━━━━━ Material provided ━━━━━

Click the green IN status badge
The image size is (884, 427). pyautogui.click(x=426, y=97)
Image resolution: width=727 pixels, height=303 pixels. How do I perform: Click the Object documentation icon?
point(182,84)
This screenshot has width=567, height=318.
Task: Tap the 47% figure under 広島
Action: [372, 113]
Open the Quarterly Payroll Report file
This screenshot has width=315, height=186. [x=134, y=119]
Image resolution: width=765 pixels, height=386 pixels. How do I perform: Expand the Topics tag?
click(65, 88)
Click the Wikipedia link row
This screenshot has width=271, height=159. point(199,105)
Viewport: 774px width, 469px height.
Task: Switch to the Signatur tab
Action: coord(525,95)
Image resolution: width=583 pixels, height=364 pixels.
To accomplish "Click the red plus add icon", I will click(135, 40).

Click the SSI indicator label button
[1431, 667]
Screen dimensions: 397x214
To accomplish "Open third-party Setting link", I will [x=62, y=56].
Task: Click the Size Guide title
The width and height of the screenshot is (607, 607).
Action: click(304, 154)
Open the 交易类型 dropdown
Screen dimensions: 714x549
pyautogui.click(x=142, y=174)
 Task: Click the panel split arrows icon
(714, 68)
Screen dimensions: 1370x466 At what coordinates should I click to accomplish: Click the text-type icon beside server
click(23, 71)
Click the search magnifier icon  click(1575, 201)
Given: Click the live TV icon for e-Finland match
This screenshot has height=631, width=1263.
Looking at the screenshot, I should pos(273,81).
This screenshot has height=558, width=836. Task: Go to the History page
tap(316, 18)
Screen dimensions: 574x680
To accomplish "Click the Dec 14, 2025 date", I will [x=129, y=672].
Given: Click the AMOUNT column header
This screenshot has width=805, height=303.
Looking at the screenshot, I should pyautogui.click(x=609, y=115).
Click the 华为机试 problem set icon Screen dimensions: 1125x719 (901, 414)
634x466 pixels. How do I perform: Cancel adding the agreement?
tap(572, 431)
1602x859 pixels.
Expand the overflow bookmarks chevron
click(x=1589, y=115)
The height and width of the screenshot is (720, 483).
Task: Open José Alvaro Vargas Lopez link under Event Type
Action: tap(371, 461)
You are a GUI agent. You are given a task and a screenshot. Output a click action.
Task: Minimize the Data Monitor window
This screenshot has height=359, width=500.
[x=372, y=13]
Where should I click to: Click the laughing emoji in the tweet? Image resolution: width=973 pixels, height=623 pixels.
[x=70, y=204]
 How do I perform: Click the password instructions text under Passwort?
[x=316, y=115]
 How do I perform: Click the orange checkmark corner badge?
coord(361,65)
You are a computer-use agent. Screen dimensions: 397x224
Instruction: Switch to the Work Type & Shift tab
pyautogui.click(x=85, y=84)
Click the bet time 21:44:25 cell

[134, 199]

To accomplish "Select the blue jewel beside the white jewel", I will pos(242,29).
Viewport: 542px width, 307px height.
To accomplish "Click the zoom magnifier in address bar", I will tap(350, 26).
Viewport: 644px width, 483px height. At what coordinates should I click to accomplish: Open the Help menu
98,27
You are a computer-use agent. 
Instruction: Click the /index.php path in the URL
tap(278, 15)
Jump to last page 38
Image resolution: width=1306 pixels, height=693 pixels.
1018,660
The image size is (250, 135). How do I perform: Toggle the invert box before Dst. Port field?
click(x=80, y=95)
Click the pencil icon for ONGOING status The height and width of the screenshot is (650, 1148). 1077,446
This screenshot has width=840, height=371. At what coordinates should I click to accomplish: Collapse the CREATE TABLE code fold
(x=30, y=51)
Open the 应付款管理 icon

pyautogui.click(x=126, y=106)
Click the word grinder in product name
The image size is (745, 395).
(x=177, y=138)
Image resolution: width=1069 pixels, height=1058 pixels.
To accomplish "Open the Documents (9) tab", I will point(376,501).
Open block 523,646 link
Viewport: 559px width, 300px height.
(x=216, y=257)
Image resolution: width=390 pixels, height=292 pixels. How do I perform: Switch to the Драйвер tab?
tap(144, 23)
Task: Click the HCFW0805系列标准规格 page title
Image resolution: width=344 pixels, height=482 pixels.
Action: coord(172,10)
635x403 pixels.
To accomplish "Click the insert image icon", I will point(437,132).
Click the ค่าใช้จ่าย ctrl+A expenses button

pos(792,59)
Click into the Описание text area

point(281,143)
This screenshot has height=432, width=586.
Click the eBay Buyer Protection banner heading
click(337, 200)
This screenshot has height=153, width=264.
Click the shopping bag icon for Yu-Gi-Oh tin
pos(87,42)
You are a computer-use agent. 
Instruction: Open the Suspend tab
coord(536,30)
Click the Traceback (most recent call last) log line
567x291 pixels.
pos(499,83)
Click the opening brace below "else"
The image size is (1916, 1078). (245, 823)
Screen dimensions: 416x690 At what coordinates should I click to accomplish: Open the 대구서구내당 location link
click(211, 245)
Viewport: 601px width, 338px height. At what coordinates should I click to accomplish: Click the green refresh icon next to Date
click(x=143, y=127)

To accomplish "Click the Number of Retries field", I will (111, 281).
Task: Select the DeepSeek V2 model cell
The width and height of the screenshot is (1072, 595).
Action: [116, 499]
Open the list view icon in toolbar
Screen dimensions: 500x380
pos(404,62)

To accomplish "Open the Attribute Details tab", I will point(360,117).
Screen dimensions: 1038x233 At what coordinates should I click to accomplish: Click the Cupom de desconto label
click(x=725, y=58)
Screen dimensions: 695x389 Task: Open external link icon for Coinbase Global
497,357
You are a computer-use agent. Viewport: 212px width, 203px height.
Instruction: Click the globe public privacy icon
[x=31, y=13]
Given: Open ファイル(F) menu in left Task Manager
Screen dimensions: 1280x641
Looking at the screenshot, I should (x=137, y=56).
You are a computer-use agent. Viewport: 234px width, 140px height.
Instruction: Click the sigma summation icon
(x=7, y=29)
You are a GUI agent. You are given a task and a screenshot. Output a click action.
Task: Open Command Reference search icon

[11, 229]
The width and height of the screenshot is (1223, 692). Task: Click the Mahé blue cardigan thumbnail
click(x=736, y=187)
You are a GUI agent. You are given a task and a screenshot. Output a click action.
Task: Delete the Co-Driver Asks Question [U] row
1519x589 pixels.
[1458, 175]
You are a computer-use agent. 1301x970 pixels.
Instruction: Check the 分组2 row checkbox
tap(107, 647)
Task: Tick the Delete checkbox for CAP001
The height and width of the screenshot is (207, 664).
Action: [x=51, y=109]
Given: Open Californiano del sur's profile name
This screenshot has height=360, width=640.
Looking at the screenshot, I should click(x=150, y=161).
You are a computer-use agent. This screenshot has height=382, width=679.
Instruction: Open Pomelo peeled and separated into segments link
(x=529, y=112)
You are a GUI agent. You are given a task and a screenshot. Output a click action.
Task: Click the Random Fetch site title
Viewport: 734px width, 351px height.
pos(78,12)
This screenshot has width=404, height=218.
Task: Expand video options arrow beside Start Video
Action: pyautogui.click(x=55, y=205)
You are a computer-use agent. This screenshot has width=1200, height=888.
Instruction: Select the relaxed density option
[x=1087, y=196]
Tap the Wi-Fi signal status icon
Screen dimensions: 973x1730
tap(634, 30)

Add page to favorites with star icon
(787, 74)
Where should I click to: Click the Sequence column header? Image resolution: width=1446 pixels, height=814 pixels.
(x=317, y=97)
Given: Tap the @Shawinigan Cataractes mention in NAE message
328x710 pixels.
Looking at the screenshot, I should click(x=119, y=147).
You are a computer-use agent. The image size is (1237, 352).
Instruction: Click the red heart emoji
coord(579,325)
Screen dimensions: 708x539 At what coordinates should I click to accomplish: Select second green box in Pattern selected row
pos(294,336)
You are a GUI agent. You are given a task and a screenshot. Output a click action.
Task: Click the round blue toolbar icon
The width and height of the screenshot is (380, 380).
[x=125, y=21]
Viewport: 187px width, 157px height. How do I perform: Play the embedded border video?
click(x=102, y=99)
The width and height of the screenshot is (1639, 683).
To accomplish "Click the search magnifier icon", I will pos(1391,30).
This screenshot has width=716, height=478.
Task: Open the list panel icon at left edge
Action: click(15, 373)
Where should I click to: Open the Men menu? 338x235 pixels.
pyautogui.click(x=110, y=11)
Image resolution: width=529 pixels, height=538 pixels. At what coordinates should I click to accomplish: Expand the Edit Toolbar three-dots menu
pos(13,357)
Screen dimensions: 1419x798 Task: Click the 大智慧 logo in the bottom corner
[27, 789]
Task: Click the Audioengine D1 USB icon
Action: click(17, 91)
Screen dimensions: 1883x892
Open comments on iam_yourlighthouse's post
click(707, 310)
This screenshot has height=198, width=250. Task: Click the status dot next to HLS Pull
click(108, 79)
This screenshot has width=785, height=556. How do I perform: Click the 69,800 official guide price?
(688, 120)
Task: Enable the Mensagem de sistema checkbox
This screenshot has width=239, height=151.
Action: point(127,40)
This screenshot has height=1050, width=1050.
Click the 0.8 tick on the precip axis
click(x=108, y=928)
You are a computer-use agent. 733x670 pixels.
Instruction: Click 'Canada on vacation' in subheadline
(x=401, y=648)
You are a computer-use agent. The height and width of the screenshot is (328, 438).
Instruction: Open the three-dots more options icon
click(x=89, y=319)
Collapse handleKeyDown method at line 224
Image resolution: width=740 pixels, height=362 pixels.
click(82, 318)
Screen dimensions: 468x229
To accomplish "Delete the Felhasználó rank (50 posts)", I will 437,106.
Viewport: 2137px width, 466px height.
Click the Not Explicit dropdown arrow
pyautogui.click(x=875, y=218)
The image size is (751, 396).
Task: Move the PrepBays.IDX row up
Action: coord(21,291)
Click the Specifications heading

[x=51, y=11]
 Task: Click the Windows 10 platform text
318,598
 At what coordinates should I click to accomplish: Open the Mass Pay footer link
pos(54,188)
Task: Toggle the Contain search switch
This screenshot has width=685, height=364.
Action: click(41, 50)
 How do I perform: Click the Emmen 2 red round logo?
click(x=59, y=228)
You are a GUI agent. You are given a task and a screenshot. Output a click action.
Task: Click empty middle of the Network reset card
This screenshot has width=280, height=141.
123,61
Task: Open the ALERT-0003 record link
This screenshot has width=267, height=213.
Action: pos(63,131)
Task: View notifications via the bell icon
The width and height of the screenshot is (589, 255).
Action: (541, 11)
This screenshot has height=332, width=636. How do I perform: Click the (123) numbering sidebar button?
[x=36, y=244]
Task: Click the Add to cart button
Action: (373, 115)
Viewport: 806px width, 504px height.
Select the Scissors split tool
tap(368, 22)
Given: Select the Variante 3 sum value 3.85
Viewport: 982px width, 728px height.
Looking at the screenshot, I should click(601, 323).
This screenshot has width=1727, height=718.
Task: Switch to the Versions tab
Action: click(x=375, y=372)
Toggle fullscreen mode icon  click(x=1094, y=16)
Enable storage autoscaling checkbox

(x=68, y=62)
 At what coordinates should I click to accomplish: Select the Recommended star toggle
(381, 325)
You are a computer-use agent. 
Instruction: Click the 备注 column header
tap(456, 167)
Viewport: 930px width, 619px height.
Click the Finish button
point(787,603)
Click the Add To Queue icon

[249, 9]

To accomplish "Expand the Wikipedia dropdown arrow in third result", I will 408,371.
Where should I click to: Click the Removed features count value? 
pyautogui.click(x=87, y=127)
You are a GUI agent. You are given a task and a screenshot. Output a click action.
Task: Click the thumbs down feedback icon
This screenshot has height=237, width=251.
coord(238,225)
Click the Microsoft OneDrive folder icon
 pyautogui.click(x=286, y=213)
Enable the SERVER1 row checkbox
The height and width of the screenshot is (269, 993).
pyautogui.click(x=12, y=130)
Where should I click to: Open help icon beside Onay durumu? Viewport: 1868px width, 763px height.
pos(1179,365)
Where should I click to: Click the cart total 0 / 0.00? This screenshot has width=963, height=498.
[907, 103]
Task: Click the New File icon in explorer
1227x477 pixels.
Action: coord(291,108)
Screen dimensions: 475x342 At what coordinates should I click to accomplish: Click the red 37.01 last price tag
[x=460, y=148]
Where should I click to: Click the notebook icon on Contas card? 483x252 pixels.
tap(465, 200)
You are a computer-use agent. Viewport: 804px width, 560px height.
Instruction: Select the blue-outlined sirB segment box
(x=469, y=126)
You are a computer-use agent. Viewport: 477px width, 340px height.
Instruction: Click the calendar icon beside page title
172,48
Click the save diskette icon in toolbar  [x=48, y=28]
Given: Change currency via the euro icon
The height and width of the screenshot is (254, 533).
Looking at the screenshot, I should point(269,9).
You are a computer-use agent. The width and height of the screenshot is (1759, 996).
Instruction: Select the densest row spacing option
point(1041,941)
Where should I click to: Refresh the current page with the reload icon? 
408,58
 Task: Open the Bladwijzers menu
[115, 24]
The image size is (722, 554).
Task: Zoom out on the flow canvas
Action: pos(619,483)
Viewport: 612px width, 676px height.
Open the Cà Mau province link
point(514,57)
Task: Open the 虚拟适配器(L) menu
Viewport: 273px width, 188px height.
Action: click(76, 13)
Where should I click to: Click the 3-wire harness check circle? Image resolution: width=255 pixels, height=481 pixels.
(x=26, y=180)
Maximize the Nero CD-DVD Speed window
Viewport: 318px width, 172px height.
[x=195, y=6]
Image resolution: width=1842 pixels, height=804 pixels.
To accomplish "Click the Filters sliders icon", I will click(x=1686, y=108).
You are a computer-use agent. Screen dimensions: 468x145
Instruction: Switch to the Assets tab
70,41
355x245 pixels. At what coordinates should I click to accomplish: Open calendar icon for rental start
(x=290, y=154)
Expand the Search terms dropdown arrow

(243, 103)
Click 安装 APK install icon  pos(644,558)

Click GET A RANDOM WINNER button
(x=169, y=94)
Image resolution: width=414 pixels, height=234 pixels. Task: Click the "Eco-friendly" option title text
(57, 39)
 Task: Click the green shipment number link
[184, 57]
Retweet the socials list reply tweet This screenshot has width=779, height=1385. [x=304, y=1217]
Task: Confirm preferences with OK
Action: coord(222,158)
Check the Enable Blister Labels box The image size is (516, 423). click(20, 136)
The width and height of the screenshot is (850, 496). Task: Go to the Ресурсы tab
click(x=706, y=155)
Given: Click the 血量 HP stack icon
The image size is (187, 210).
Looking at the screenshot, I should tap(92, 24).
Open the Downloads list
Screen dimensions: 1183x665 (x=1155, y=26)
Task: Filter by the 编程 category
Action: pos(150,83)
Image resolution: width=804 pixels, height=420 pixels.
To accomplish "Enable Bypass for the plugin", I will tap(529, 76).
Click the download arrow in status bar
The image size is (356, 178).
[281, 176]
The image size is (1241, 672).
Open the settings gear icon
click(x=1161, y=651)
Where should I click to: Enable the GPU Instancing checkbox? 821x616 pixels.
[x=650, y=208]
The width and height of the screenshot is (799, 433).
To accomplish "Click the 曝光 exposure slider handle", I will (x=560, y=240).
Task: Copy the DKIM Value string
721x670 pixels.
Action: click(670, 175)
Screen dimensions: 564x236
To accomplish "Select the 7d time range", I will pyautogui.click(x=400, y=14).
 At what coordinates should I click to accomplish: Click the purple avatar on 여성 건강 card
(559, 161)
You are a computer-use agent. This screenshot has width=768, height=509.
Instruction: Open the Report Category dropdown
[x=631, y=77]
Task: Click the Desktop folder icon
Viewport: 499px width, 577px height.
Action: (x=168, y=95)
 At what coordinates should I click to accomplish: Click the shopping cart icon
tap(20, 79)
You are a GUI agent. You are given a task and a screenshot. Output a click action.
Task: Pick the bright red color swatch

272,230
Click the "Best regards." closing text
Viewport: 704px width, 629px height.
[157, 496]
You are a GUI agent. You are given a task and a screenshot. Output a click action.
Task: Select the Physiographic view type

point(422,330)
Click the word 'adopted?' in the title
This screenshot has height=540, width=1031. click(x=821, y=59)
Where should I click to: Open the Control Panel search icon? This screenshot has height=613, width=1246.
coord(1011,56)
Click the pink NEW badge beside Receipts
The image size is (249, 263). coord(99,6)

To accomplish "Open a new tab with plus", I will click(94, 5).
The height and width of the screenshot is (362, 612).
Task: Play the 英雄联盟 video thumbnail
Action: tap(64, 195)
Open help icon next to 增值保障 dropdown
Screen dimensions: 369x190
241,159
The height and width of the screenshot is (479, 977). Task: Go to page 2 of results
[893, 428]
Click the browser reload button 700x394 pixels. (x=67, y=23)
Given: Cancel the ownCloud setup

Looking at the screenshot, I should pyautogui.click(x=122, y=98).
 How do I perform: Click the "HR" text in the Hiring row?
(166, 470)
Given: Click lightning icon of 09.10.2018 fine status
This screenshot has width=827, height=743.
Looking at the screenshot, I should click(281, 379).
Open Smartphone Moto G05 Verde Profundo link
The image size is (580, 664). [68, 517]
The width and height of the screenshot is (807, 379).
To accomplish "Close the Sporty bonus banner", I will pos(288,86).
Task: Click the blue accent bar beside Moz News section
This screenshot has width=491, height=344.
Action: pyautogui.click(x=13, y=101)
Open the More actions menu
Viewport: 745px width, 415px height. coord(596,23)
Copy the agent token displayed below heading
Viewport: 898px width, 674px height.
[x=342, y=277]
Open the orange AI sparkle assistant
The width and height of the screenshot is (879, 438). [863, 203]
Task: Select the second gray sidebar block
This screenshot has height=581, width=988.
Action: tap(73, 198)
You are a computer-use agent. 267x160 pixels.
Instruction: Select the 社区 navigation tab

━━━━━

#### Work to complete:
Gather each line from the listing above that holds "third".

#### Solution to this problem:
To accomplish "Open third-party Setting link", I will [x=62, y=56].
To accomplish "Expand the Wikipedia dropdown arrow in third result", I will 408,371.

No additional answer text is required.